Synagogue in Launceston, Tasmania, Australia

The Launceston Synagogue is a heritage-listed building located in St. John Street, , Tasmania, Australia, that served as a synagogue from 1846 until 1871, and again during the c. 1930s until its closure in 1961 and reopened in 1984.

==History==
In the 1840s the sizeable Launceston Hebrew Congregation borrowed £500 to purchase the land to build the synagogue. The synagogue was designed by Richard Peter Lambeth and was built in 1844 by Tasmanian builders Barton and Bennell. The synagogue was consecrated in 1846.

After the Hobart Synagogue, the building is Australia's second-oldest synagogue, the oldest place of non-Christian worship in Launceston, and a rare example of an Egyptian revival architecture in Australia. The building features a distinctly trapezoidal facade and main window bearing the Star of David with a single balcony on the inside accessed via the rear of the building.

The synagogue closed as a house of worship in 1871, re-opening again in the 1930s.

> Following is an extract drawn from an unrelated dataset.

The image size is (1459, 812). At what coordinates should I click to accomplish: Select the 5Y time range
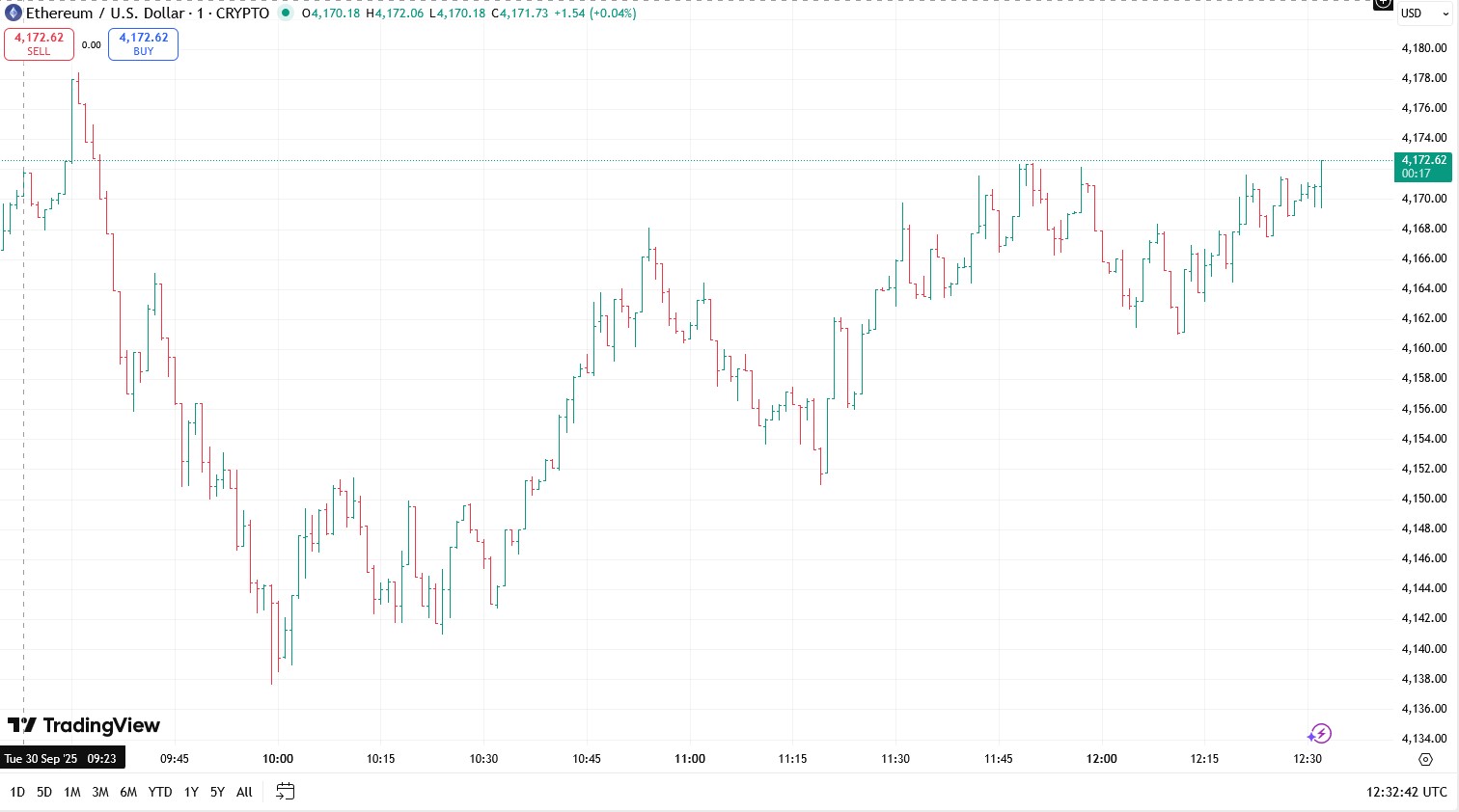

In 1923, Sim Crawcour and Harry Joseph were instrumental in its renovation.

In 1989, the building became listed with National Trust of Australia who have been taking care of renovations and maintenance.

==Convicts==
In 1847 it was arranged that all Jews in Hobart and Launceston prisons should have the privilege of attending synagogue and refraining from work on the Sabbath. Pass holders were permitted to be counted in a minyan, but they could not have honors bestowed on them.